So, the action of turning out – engaging the hip rotator muscles to turn the legs out from the hips – and “turnout” – the degree of flexibility in someone’s hip joints – are similar concepts but not the same thing…right? I mean, someone with very flexible hips can have a bigger degree of turnout than someone with less flexible hips (say… an adult beginner…), even if the less flexible person is engaging all the correct muscles, right? And we’ve all seen that picture in Classical Ballet Technique that shows the “ideal” ballet student and their near perfect turnout, even without any prior training (or engaging of the muscles).
(If I’m totally wrong, feel free to set me straight, people)

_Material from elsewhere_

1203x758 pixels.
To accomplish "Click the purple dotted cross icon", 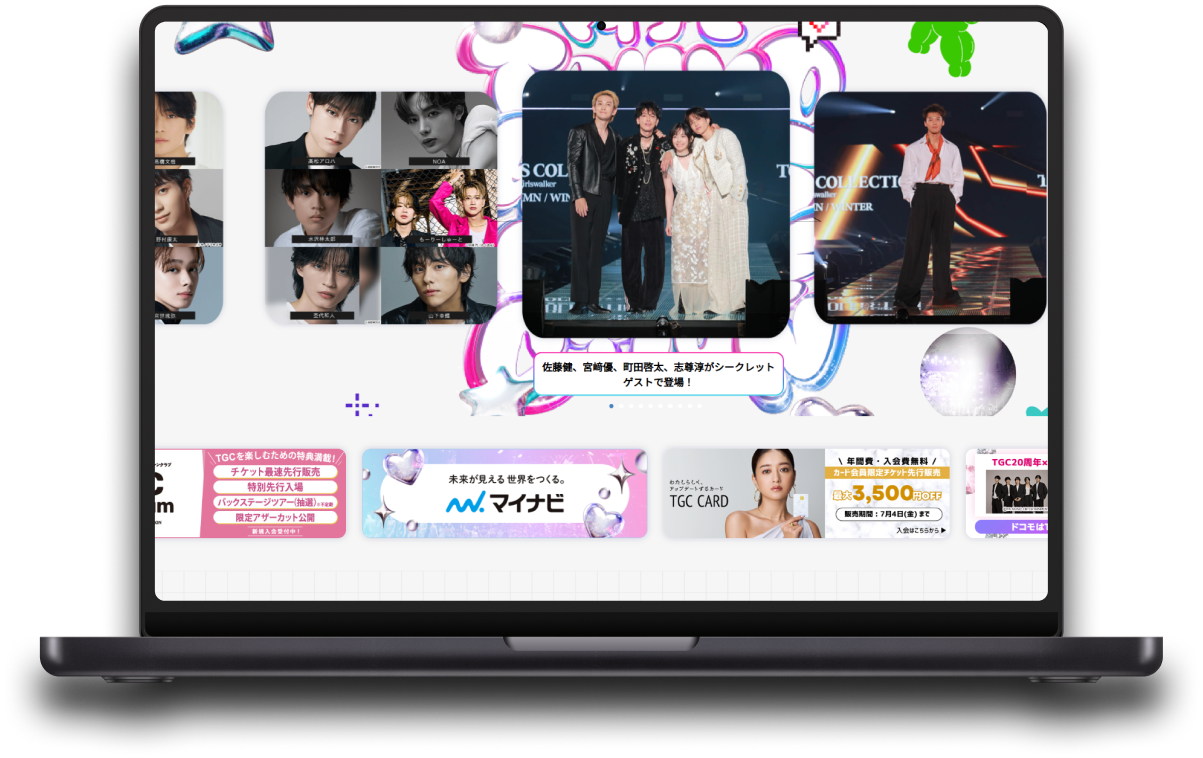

It’s so aggravating when people (and I’m not talking about a trained ballet teacher here… just fellow students) want to measure one’s degree of turnout by how far the feet are from that perfect 180 degrees. You can’t tell me whether I am turning out or not just by my feet, not unless my entire leg is visible. And turnout that’s not coming from the hips, but rather just faked with the feet is just asking for injuries. If my hips only allow for ~110 degrees without sacrificing alignment, then that’s what I will do. I’ll continue working on strengthening my rotators, of course, and stretching, and perhaps with time those 110 degress will increase to ~120 or more. But 180 is not going to happen – and nor do I expect it to.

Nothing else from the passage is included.